**TASK PROMPT:**
Scan the entries below for the string "click" and copy every line where it turns up.

(MATERIAL PROVIDED Opens)

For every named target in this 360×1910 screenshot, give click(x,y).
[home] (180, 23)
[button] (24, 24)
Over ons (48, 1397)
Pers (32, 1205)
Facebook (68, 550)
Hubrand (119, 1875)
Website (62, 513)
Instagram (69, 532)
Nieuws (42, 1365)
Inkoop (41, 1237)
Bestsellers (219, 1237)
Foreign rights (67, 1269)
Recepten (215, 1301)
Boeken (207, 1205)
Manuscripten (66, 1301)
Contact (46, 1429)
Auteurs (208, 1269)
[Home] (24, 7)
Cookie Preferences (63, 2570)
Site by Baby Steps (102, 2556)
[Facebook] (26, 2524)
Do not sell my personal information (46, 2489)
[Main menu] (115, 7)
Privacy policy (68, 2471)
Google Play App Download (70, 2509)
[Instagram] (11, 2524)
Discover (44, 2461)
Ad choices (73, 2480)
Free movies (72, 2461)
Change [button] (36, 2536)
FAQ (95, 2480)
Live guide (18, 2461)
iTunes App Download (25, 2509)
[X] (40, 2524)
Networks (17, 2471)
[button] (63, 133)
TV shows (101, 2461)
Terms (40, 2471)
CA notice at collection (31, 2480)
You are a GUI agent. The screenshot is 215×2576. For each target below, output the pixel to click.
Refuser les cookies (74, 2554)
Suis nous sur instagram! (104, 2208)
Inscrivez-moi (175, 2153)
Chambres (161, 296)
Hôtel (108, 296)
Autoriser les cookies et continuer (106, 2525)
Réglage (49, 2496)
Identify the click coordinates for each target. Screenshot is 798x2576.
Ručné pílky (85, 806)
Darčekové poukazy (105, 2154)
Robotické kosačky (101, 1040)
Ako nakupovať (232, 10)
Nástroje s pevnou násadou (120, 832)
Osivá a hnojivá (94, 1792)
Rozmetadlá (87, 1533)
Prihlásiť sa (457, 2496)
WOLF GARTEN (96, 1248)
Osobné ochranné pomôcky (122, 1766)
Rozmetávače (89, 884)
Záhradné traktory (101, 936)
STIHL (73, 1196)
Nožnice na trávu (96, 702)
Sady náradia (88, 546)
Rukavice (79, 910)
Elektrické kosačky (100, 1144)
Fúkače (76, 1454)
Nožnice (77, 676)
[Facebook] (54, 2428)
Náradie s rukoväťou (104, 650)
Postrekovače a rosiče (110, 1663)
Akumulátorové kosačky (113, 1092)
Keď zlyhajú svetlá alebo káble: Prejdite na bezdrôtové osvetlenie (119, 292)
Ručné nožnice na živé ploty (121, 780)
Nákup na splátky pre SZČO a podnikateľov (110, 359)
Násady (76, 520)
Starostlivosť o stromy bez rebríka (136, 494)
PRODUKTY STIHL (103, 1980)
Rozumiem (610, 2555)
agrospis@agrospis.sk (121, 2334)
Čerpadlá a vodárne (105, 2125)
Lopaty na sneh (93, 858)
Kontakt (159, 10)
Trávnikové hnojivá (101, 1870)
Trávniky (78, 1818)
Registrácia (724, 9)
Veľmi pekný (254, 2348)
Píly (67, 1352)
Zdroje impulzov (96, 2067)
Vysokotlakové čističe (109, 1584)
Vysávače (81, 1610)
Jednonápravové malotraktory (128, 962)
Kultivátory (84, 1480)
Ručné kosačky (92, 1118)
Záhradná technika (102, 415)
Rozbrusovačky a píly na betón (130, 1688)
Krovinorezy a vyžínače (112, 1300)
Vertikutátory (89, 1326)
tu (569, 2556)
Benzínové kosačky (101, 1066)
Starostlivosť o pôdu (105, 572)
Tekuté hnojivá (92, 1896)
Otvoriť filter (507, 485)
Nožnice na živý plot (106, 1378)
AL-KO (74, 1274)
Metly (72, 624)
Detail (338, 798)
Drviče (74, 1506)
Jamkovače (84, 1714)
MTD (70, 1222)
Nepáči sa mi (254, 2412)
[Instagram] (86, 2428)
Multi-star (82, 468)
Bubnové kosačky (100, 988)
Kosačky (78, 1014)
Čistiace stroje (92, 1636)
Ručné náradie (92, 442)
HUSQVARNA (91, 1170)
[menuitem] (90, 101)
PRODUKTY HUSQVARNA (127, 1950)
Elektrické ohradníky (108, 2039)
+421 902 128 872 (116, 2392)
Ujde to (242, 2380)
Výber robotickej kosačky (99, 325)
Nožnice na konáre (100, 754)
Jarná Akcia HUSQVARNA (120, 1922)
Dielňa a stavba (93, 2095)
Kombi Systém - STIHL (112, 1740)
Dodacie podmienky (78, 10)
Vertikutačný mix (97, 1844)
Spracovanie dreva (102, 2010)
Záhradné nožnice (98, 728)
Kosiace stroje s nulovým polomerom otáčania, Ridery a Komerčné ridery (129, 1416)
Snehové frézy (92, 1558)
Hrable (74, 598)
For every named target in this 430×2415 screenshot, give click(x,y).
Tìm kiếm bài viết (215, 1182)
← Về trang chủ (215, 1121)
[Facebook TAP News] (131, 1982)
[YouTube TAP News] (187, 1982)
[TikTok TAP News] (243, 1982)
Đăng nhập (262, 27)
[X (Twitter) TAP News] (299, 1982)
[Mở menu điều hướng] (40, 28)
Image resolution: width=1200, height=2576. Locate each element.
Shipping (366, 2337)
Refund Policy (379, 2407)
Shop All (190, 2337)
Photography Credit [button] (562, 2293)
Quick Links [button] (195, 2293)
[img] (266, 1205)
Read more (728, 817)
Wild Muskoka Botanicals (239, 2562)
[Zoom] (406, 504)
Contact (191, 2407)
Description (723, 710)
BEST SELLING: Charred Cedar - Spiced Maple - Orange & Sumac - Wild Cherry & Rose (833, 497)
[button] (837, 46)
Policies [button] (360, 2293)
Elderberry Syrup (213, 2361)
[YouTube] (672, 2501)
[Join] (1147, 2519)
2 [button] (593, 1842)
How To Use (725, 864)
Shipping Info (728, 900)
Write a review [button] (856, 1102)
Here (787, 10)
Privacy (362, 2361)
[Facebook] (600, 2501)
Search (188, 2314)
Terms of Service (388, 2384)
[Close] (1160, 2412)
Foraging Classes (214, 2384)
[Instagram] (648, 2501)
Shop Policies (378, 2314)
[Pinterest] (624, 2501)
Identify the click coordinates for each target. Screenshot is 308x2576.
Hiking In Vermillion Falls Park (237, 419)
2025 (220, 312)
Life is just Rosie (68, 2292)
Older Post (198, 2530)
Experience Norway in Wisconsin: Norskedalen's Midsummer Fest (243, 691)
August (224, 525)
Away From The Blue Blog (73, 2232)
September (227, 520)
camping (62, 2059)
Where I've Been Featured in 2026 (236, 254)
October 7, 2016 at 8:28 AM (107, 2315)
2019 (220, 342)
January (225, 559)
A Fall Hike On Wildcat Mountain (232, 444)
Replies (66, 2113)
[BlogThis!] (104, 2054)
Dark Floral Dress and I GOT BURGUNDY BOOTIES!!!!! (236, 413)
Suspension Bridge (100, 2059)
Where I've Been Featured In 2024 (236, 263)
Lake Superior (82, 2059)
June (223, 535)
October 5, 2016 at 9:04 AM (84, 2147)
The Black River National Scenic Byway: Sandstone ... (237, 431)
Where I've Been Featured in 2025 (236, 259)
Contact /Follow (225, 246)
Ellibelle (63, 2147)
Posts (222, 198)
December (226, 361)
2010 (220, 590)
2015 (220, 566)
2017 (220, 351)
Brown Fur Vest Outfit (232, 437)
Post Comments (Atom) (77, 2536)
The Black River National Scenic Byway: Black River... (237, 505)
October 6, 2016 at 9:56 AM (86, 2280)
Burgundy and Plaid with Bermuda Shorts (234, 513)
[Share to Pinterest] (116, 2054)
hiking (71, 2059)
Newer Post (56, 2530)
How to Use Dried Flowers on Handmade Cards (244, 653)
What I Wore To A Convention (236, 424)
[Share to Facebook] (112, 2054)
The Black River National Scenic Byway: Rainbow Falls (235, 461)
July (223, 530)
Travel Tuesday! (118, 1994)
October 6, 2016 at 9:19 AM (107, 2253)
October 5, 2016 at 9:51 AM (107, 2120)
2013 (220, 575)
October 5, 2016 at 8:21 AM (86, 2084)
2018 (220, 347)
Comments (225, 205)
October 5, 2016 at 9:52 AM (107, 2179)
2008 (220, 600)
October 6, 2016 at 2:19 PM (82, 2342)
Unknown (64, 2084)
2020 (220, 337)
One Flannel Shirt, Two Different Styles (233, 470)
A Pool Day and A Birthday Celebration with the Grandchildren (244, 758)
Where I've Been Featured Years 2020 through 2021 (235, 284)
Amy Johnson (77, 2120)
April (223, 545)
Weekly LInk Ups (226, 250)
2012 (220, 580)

(MATERIAL PROVIDED Closes)

**EXERCISE RESPONSE:**
For every named target in this 360×1910 screenshot, give click(x,y).
You are a GUI agent. The screenshot is 215×2576. For each target below, output the pixel to click.
Identify the click coordinates for each target. Screenshot is 798x2576.
For every named target in this 430×2415 screenshot, give click(x,y).
Identify the click coordinates for each target. Screenshot is 308x2576.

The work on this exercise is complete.